(Stored items)
---------------

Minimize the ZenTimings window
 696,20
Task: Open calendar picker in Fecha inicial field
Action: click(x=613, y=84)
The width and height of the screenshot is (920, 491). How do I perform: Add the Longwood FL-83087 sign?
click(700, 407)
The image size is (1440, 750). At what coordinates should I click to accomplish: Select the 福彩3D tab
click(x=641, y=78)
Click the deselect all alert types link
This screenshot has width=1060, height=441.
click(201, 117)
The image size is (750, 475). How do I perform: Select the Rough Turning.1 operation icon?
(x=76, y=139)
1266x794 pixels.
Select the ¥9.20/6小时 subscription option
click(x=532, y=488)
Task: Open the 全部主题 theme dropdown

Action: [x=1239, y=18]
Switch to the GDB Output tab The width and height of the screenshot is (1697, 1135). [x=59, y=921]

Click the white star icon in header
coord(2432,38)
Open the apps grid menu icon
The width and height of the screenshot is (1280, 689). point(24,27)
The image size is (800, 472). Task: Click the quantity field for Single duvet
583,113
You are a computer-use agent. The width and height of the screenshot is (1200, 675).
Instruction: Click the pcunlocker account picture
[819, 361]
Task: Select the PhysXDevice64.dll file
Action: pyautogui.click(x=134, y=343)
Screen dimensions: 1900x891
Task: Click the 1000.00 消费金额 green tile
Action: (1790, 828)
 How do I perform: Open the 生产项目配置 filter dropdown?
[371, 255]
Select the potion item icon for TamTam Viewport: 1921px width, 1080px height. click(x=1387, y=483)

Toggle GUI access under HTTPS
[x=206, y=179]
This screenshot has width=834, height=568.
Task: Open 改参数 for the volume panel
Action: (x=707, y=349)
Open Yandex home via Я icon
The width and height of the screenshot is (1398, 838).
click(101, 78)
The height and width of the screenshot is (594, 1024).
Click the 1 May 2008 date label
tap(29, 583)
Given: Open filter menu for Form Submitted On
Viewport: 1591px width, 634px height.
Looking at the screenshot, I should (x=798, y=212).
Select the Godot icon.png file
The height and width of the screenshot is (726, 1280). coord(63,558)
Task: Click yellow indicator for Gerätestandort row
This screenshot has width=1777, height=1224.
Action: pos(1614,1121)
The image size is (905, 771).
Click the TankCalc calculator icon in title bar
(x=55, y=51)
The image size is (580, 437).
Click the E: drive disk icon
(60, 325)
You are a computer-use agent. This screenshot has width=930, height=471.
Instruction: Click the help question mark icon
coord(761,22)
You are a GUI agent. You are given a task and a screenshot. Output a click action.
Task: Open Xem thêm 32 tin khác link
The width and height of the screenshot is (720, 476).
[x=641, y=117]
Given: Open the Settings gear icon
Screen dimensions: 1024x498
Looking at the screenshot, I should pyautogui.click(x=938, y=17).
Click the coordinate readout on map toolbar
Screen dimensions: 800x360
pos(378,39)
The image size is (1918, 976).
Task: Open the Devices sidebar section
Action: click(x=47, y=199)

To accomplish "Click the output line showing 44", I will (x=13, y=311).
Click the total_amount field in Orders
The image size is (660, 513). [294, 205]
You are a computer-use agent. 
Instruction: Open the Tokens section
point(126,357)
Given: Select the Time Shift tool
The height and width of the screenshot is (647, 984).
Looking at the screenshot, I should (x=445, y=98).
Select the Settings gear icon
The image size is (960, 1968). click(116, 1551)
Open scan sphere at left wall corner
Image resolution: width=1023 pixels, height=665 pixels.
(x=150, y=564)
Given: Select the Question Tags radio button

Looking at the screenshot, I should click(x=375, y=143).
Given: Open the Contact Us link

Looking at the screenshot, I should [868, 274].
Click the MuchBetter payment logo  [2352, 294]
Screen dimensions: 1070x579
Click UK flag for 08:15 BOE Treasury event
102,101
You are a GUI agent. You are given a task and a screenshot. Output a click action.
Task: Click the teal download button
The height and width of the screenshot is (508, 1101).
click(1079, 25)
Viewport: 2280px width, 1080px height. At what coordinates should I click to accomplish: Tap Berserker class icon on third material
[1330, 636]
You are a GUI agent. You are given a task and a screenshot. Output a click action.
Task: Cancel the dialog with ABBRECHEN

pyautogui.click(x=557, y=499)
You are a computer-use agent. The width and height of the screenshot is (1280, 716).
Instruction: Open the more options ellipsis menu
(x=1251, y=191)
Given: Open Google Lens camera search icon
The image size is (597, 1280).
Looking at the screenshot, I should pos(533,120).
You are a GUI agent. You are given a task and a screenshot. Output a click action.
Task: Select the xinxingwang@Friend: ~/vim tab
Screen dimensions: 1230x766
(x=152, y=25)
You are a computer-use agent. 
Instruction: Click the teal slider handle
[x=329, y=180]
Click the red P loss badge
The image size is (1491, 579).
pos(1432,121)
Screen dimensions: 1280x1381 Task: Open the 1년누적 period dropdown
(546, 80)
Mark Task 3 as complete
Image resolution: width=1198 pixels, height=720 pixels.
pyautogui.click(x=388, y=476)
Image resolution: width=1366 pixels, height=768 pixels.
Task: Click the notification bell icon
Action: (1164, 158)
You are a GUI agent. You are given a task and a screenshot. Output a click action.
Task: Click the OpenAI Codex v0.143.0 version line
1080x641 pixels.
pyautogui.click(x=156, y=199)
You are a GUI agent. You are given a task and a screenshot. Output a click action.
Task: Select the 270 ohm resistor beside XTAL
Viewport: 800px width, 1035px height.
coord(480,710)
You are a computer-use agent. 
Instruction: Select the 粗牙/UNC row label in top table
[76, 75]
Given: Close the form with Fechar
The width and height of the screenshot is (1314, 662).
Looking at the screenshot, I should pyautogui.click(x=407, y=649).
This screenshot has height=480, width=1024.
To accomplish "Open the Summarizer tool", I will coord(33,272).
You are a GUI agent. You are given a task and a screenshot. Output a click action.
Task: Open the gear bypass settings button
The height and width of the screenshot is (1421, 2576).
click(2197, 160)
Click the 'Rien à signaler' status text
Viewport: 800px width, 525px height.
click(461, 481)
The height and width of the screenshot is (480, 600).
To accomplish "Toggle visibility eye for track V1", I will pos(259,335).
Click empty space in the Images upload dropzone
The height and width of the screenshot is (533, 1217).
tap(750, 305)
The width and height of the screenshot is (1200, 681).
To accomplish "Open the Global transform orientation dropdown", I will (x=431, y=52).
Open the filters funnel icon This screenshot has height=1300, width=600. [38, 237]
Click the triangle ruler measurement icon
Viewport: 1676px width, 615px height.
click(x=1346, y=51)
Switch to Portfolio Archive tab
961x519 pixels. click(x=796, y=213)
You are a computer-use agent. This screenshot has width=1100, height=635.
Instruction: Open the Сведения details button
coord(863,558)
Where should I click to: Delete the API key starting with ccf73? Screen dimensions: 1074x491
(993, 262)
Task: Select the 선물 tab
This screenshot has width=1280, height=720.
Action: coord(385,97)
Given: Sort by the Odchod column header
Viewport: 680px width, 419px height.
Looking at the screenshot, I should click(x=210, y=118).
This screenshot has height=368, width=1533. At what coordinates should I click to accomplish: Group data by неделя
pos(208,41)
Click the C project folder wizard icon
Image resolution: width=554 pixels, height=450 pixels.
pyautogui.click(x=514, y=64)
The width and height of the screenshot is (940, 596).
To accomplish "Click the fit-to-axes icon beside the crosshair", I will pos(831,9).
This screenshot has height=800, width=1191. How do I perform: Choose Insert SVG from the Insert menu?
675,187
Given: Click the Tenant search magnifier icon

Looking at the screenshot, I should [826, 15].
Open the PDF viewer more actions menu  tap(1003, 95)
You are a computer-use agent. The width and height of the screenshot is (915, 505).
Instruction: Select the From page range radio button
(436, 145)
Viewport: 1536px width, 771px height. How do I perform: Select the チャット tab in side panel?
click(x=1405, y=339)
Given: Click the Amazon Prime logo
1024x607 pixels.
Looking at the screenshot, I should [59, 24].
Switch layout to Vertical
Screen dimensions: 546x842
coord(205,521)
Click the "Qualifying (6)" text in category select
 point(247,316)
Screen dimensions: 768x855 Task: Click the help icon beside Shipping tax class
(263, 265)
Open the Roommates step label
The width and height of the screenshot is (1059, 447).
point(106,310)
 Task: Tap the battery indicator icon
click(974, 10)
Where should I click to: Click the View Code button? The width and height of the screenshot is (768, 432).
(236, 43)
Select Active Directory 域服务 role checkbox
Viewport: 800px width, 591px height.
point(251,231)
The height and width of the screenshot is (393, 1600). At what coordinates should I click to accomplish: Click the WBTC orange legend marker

---------------

Task to complete:
Find the line that contains "The width and height of the screenshot is (1059, 447).". Restate it and all lines after it exactly, ending with the final line of the data.

Response to the exercise:
The width and height of the screenshot is (1059, 447).
point(106,310)
 Task: Tap the battery indicator icon
click(974, 10)
Where should I click to: Click the View Code button? The width and height of the screenshot is (768, 432).
(236, 43)
Select Active Directory 域服务 role checkbox
Viewport: 800px width, 591px height.
point(251,231)
The height and width of the screenshot is (393, 1600). At what coordinates should I click to accomplish: Click the WBTC orange legend marker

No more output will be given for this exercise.